[[ Extracted material open ]]

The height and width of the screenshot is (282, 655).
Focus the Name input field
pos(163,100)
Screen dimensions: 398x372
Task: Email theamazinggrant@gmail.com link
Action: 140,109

[[ Extracted material closed ]]

Write the entries out once more, exactly as they appear.

The height and width of the screenshot is (282, 655).
Focus the Name input field
pos(163,100)
Screen dimensions: 398x372
Task: Email theamazinggrant@gmail.com link
Action: 140,109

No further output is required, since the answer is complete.